BASEBALL NOTES: The Las Vegas oddsmakers have Boston’s win total at 91½ — $110 to make $100 in either direction. The Yankees are at 94½ , the Mets at 81. I’ll take the White Sox to finish over 68 wins. If the Astros can leapfrog from 51 to 70 to 86 wins, so can the ChiSox. .… White Sox infielder Yoan Moncada, late of the Red Sox, is batting .255 and looked bad getting picked off rounding third base against the Rangers on Tuesday. … Despite near perfect weather, Grapefruit League attendance is down 698 a game from three years ago according to baseballpilgrimages.com. … Greenfield’s Frank McDonald met up with Billy Kilgour and the Powertown’s Mike McCarthy for an Astros-Mets game in West Palm Beach. “Been to see Mr. Callaway three times,” emailed McDonald, referencing the new Mets skipper. “Jay Bruce looking good, so was Orlando Cespedes until he got hurt.” … Zero home runs in 36 at-bats this spring for Albert Pujols, who goes into the season trailing Babe Ruth by an even 100. … Good to hear Jerry Remy back on Red Sox broadcasts. The popular NESN analyst is gaining strength after his latest round of cancer treatments. … Fernando Rodney, he of the skewed cap and archer’s salute, is the Twins’ new closer. This is the 41-year-old reliever’s ninth team, according to baseball-reference.com, a two-year deal worth $8.5 million. … Shohei Ohtani is off to a slow start stateside, batting .107 (3-for-28) for the Angels and rocked in his only two mound outings. … As of midweek the Indians led all spring training teams with 50 home runs; the Red Sox and Yankees had 30 and 29, respectively. … Houston (3.02), Boston (3.76) and Tampa Bay (3.98) led the majors in spring training ERA; the Yankees were 10th (4.25). … Clay Buchholz, whose finest moment was no-hitting the Orioles in his second career start a decade ago, signed a minor league deal with the Royals this week. … As of Thursday, Blake Swihart and Sam Travis had teamed up for eight HRs and 26 RBIs in 107 ABs. … Memo to Larry Flynn: According to baseball-reference.com, Carl Yastrzemski made $1.964 million from 1961 to 1979. His final four years’ pay aren’t reported, but it probably adds up to about $3 million in his career.

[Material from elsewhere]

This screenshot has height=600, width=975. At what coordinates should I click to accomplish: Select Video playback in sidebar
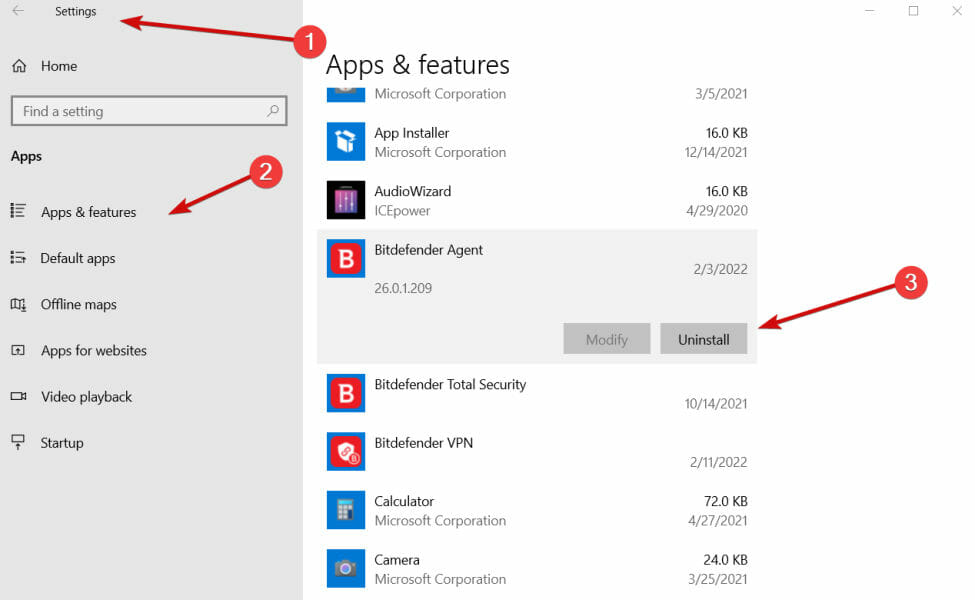click(86, 397)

SQUIBBERS: Last Saturday’s Hockey East championship attracted 10,169 at TD Garden, well short of a sellout. BU beat Providence, 2-0. … ESPN reported this week that the combined $25.5 million salary of Alabama’s Nick Saban, Georgia’s Kirby Smart, Clemson’s Dabo Swinney and Oklahoma’s Lincoln Riley is nearly quadruple the combined pay of all 50 state governors. …  Melvin Upton Jr., aka B.J. Upton, was released by the Indians this week together with former Red Sox catcher Ryan Hanigan. … Chance Adams might be the Yankees’ version of Henry Owens — the prodigy that never made it. Adams was optioned back to Triple-A with an 11.57 ERA in three spring training games. … Danny Hurley turned down $2 million a year for seven years to stay at URI and took UConn’s six year deal for $3 million per annum to coach at UConn, according to the Hartford Courant’s Dom Amore. He replaces Kevin Ollie who was 127-79 in six seasons and is owed $10 million. …  If Avalanche prospect Cale Makar and Sharks prospect Mario Ferraro stay in Amherst next season, that means those NHL clubs trust Greg Carvel’s coaching skills. … Yogi Berra on the importance of opening day: “A home opener is always exciting, no matter if it’s home or on the road.”